■ **DATASET RECORDS**:
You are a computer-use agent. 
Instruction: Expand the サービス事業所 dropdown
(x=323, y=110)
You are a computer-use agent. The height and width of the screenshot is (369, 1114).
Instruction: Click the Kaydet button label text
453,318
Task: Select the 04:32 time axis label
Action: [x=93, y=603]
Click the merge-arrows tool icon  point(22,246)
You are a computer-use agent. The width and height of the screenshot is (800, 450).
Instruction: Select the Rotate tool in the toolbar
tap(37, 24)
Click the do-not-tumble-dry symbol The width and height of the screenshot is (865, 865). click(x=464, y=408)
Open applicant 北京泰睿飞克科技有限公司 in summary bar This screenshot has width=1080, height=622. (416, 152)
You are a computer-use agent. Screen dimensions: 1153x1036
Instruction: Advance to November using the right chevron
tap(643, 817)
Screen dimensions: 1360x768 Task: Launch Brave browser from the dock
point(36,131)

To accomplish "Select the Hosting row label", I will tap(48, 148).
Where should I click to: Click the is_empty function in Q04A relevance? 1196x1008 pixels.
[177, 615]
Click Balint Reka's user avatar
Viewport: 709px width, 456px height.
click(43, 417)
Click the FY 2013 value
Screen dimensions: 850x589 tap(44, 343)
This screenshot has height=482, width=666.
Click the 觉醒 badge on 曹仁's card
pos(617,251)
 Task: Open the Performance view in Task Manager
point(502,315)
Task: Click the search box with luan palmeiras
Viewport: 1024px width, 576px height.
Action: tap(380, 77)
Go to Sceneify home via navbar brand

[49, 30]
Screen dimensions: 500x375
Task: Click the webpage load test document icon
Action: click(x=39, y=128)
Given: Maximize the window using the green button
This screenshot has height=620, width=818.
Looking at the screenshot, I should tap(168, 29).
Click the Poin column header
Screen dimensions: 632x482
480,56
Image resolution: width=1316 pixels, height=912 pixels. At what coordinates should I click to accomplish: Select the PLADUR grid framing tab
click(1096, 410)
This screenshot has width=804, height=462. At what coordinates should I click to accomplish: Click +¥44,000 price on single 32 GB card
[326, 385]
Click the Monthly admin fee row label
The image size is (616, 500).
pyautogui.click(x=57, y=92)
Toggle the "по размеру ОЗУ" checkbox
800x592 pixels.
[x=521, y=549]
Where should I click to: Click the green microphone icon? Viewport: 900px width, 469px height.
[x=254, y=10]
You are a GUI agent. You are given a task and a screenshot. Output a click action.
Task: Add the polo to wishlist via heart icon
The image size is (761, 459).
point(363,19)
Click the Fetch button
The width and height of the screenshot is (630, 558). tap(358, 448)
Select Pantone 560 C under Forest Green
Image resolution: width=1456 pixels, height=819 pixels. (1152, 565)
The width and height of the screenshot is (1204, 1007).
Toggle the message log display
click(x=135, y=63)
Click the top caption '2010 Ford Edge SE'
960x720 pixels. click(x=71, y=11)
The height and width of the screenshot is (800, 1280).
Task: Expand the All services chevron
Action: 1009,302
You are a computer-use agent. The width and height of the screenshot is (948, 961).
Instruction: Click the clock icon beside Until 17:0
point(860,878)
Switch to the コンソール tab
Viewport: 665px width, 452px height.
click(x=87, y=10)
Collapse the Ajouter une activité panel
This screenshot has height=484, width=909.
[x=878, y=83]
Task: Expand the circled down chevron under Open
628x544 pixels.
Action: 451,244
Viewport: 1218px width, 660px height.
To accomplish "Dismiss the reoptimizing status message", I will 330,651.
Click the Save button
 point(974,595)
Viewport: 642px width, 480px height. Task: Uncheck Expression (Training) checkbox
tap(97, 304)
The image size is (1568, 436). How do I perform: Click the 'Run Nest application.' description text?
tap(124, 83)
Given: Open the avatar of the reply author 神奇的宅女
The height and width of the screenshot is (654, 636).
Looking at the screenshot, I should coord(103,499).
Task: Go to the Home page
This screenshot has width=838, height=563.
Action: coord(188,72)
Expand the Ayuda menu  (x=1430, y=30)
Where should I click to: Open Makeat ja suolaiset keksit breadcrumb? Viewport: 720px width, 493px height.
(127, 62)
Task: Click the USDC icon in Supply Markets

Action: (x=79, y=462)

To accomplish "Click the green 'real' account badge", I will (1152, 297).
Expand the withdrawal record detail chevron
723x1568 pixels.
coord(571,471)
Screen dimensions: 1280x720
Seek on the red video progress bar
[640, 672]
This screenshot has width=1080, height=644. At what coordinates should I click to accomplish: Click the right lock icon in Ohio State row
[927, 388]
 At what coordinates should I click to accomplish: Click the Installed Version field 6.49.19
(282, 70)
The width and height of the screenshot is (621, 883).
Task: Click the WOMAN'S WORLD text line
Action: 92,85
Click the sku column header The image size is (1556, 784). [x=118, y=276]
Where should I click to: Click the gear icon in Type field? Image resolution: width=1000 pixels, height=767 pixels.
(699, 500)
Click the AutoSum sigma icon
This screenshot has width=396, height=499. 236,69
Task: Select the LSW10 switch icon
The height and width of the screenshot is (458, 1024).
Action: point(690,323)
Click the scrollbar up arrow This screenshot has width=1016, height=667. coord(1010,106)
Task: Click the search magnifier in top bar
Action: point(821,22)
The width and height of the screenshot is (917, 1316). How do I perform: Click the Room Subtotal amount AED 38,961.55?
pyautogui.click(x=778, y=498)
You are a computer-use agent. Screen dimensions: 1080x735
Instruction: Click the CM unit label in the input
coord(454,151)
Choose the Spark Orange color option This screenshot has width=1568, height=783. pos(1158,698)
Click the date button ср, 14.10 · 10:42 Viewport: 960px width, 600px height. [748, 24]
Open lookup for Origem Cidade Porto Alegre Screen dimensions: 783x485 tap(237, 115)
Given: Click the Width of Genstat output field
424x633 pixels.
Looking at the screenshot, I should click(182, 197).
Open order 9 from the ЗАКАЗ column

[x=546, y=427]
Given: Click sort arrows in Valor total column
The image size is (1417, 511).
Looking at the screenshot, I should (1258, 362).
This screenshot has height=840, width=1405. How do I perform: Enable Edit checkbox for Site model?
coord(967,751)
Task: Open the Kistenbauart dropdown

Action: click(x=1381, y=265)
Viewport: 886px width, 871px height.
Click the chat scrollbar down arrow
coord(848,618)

■ **AIM OF THE TASK**: Take the entries above and copy them exactly from the first line through the line with "Click the do-not-tumble-dry"; leave out every line after it.

■ **TASK OUTPUT**:
You are a computer-use agent. 
Instruction: Expand the サービス事業所 dropdown
(x=323, y=110)
You are a computer-use agent. The height and width of the screenshot is (369, 1114).
Instruction: Click the Kaydet button label text
453,318
Task: Select the 04:32 time axis label
Action: [x=93, y=603]
Click the merge-arrows tool icon  point(22,246)
You are a computer-use agent. The width and height of the screenshot is (800, 450).
Instruction: Select the Rotate tool in the toolbar
tap(37, 24)
Click the do-not-tumble-dry symbol The width and height of the screenshot is (865, 865). click(x=464, y=408)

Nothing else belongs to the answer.